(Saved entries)
○ ○ ○
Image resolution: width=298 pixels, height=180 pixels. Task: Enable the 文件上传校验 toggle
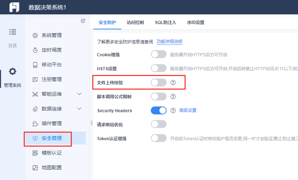(159, 82)
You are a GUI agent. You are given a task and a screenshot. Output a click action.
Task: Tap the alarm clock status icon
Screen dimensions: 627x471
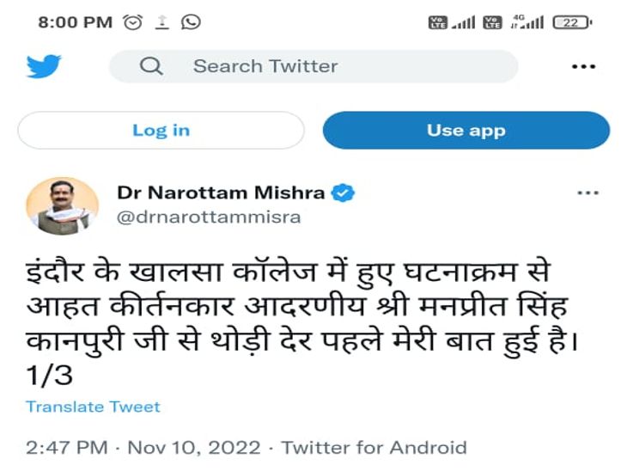tap(133, 22)

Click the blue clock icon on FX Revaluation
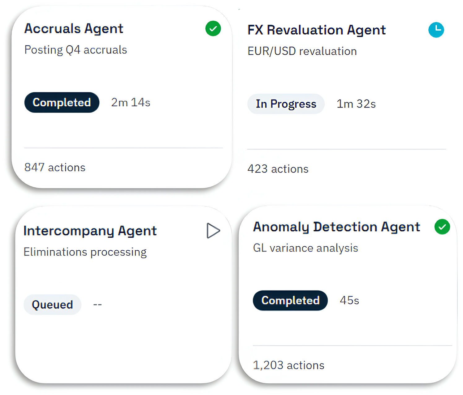pyautogui.click(x=436, y=30)
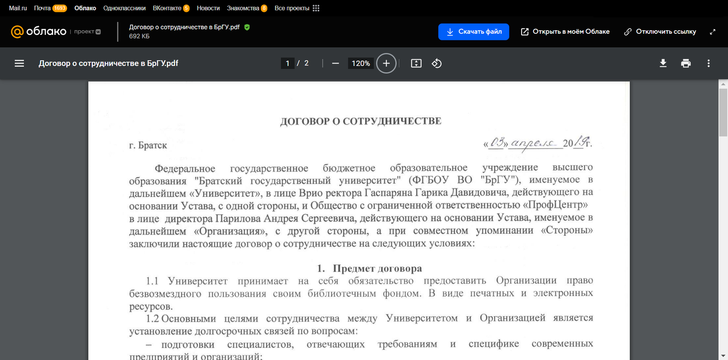Rotate the document counterclockwise

click(x=437, y=63)

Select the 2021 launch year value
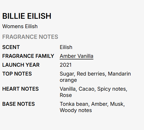click(66, 65)
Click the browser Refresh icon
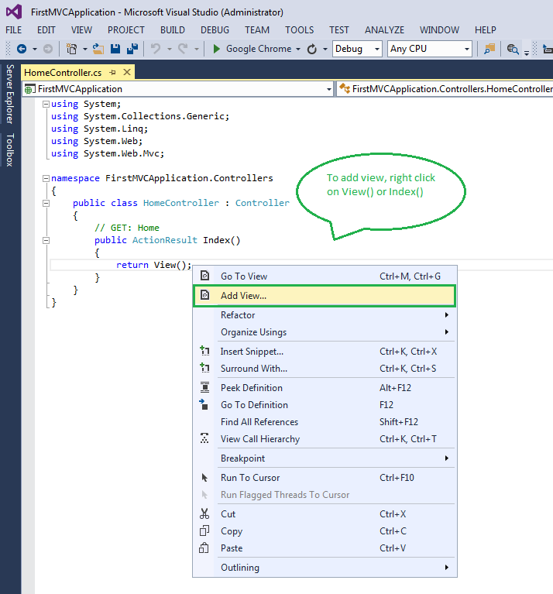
○ ○ ○
**Your goal:** Your copy of the entries must be exact and must not include any of their pictures.

**Task output:**
Image resolution: width=298 pixels, height=180 pixels. Task: Enable the 文件上传校验 toggle
(159, 82)
You are a GUI agent. You are given a task and a screenshot. Output a click action.
Task: Tap the alarm clock status icon
Screen dimensions: 627x471
tap(133, 22)

Click the blue clock icon on FX Revaluation
pyautogui.click(x=436, y=30)
Rotate the document counterclockwise

click(x=437, y=63)

Select the 2021 launch year value
click(66, 65)
Click the browser Refresh icon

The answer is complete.